Transformations: Who Am I?
Translation right
* I always preserve the orientation of a figure * I always preserve the size of a figure * I increase (+) just the x-value in an ordered pair
Translation up
* I always preserve the orientation of a figure * I always preserve the size of a figure * I increase (+) just the y-value in an ordered pair
Reflection over the x-axis
* I do not preserve the orientation of a figure * My image and pre-image are mirror images * If I start in Quadrant II, I'll end up in Quadrant III.
Dilation (decrease)
* I preserve shape but not size * My image and pre-image will be similar * I am created by using a scale factor that is LESS than one.
Rotation 180 degrees clockwise
* I will not change the size of a figure * I will change the orientation of a figure * I can be represented by (-x, -y)

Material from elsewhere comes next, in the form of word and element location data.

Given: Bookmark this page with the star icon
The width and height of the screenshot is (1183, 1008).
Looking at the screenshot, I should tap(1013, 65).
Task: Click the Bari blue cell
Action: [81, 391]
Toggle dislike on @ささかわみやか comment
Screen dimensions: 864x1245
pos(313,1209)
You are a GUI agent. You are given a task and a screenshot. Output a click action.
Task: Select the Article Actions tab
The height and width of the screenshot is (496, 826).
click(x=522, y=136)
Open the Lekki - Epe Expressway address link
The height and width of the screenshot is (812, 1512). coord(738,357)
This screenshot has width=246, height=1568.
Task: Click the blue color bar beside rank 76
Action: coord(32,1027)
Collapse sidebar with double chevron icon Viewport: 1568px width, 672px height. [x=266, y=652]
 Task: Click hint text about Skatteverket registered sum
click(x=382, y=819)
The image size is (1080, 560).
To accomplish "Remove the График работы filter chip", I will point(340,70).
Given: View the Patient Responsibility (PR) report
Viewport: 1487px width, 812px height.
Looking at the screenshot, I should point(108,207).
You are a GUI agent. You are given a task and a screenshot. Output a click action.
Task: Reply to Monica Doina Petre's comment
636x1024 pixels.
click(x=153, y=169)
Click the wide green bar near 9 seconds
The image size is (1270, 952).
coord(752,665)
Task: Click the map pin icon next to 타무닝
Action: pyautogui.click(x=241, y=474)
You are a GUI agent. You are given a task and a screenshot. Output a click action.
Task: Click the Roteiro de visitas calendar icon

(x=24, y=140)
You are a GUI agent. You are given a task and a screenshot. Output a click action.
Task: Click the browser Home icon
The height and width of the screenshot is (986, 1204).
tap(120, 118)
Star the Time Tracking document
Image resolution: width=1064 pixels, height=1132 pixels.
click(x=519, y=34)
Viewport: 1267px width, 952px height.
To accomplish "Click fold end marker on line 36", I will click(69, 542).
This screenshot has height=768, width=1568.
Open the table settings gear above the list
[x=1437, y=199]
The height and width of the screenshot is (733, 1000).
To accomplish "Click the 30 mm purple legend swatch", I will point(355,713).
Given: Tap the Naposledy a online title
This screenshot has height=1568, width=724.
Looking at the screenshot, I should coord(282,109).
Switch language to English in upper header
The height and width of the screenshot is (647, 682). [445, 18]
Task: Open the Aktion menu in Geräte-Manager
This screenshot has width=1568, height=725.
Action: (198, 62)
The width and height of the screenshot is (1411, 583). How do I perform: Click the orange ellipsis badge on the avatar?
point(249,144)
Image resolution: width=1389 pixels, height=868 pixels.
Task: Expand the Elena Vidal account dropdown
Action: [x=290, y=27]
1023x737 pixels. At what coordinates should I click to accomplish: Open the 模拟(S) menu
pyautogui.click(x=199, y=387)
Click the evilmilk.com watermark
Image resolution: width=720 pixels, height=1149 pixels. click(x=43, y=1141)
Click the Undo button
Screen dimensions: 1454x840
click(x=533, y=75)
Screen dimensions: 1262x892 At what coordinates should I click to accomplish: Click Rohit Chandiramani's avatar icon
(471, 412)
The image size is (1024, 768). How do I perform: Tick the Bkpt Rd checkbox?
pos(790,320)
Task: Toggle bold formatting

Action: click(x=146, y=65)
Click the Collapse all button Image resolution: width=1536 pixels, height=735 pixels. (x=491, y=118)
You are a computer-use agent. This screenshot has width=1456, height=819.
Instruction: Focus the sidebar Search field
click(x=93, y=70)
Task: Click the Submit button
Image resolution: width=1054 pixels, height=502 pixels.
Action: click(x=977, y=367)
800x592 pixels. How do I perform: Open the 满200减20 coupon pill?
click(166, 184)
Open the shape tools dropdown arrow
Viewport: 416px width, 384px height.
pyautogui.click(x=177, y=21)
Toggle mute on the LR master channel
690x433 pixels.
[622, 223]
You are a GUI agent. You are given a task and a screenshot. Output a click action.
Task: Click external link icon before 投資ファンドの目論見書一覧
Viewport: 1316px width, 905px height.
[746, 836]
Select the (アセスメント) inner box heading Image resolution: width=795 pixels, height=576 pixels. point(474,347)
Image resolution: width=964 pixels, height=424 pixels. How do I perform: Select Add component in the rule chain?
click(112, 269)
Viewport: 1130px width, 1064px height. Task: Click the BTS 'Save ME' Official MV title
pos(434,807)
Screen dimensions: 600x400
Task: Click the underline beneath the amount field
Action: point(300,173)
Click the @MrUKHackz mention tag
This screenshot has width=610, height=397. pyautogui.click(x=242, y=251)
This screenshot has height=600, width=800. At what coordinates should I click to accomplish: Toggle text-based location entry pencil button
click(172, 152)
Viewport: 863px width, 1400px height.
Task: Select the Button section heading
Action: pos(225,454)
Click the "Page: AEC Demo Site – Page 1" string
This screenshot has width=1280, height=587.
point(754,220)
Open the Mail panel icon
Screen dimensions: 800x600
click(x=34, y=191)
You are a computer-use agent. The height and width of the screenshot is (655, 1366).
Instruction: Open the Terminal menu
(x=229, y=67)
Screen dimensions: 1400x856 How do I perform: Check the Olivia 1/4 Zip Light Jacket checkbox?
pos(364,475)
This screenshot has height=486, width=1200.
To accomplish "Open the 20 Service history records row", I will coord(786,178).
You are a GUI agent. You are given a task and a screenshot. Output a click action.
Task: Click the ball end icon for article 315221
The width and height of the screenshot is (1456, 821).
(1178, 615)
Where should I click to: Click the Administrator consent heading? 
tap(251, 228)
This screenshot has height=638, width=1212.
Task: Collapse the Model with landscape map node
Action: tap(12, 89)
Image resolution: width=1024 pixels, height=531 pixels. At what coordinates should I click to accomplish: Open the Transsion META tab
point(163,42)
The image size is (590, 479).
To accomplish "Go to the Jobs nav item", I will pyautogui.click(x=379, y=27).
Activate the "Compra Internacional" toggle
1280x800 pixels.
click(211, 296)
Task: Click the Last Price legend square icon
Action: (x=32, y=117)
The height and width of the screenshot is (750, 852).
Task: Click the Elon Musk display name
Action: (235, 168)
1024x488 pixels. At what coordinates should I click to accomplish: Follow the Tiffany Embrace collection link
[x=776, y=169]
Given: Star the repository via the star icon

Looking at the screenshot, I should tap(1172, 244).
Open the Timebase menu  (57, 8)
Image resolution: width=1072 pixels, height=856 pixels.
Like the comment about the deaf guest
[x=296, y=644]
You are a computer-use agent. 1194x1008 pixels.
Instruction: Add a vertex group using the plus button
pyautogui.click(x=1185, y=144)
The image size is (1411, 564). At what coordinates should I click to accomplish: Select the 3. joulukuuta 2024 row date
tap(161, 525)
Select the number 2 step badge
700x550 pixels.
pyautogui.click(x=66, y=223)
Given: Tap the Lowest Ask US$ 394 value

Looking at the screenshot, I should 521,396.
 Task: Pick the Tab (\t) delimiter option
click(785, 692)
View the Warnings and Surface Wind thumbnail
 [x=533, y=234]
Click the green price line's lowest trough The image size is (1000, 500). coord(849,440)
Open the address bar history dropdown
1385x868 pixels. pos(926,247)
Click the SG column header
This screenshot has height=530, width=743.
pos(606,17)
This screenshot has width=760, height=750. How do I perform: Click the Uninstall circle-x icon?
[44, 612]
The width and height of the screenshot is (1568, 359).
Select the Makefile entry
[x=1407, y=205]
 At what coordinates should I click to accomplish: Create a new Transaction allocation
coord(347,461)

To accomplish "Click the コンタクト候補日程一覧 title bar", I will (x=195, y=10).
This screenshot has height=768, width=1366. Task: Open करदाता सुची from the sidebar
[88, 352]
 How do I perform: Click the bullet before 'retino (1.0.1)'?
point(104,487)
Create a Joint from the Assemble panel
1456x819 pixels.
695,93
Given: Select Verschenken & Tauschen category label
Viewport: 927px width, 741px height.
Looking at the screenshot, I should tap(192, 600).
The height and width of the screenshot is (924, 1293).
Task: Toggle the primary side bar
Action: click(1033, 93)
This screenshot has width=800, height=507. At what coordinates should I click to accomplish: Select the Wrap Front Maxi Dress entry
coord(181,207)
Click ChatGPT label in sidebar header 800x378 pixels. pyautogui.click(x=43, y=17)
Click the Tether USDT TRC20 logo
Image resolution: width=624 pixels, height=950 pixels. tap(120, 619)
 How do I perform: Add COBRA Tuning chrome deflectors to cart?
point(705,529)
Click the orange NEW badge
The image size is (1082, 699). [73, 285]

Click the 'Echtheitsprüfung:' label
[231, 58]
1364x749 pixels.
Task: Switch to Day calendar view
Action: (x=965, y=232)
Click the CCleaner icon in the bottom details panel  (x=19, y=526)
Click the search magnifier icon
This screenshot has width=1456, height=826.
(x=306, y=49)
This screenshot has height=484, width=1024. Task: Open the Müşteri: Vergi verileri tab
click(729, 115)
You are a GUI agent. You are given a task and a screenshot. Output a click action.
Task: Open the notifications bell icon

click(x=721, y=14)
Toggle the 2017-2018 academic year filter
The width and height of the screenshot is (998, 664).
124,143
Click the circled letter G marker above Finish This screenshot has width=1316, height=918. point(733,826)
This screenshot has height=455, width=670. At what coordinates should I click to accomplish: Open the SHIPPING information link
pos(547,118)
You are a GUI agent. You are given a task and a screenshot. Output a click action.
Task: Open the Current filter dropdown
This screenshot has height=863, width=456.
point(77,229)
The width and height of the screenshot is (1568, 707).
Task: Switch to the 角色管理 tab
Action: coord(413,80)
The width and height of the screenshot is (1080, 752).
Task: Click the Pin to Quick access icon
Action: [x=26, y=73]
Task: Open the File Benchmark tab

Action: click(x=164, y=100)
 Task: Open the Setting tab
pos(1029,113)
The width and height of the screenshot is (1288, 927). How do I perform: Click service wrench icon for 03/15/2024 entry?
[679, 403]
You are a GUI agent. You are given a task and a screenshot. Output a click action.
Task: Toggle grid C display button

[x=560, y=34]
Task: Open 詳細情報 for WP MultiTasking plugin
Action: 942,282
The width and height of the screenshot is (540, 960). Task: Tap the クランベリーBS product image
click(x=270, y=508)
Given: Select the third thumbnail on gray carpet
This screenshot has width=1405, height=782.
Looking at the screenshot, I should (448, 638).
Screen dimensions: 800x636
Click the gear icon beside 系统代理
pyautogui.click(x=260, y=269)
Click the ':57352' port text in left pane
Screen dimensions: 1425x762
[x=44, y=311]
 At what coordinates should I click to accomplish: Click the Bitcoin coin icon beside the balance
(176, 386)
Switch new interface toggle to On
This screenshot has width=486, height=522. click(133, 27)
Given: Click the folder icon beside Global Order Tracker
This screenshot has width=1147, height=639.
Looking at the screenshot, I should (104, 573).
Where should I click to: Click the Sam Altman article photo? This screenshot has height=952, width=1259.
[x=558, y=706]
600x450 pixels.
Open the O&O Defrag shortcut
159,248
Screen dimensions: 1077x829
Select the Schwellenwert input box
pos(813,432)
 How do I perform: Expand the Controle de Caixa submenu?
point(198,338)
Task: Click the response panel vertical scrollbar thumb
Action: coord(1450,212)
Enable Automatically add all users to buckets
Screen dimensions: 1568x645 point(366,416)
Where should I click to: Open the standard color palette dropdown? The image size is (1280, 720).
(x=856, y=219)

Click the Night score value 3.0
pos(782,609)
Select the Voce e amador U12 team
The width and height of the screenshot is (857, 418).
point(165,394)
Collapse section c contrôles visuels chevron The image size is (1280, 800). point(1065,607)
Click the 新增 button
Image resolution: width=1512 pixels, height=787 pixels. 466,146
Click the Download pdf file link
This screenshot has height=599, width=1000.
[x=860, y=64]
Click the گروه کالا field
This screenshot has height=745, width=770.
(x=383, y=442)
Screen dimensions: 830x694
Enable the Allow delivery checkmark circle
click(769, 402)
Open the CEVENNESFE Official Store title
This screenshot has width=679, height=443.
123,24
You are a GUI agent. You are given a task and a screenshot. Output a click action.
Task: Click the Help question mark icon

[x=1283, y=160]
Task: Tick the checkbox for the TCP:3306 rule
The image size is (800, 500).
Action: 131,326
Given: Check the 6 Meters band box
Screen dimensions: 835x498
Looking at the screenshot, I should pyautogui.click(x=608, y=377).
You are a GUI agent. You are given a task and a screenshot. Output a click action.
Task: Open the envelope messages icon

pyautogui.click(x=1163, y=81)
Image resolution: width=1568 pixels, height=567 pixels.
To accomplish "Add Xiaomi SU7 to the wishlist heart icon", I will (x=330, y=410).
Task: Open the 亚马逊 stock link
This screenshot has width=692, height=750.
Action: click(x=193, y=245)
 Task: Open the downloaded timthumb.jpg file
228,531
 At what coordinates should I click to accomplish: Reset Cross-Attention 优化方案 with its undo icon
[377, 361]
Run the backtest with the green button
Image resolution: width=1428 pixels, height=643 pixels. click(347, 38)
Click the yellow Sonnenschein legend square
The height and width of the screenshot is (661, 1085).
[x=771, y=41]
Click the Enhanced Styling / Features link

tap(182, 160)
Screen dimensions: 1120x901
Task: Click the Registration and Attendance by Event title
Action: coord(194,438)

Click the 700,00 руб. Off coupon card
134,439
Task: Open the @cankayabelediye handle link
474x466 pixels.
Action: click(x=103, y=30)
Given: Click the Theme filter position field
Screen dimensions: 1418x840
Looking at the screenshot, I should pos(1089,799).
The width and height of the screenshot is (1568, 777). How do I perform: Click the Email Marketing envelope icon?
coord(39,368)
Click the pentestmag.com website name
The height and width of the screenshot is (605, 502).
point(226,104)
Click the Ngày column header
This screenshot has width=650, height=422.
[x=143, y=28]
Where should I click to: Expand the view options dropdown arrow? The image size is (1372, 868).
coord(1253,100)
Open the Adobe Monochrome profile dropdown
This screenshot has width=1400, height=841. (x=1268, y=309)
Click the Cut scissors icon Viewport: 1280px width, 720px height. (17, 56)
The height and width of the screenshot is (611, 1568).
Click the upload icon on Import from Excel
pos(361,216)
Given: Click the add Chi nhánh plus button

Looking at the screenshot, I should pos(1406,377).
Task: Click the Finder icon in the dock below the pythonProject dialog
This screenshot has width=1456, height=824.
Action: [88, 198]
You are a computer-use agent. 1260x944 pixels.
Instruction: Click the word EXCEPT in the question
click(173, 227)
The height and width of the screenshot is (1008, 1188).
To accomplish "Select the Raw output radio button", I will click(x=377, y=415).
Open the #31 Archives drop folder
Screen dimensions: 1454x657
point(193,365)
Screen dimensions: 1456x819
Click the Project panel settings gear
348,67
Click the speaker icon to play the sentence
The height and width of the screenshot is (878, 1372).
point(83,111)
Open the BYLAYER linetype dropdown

Reflection over the y-axis
* I will not change the size of a figure * I will change the orientation of a figure * I can be represented by (-x, y)
Translation down
* I will not change the size of a figure * I will not change the orientation of a figure * I can be represented by (x, y - n) where n is any positive number
Translation left
* I will not change the size of a figure * I will not change the way a shape is facing * I can be represented by (x - n, y), where n is any positive number
Rotation 90 degrees clockwise
* My image and pre-image will be congruent * I do not preserve orientation * If I start at (3, 4), I'll end up at (4, -3)
Rotation 270 degrees clockwise
* My image and pre-image will be congruent * If I start in Quadrant I, I'll end up in Quadrant II * I can be represented by (-y, x)
Dilation (Increase)
*I preserve orientation * My pre-image and image will be similar. * I can be represented by (ax, ay), where a is any number GREATER than one.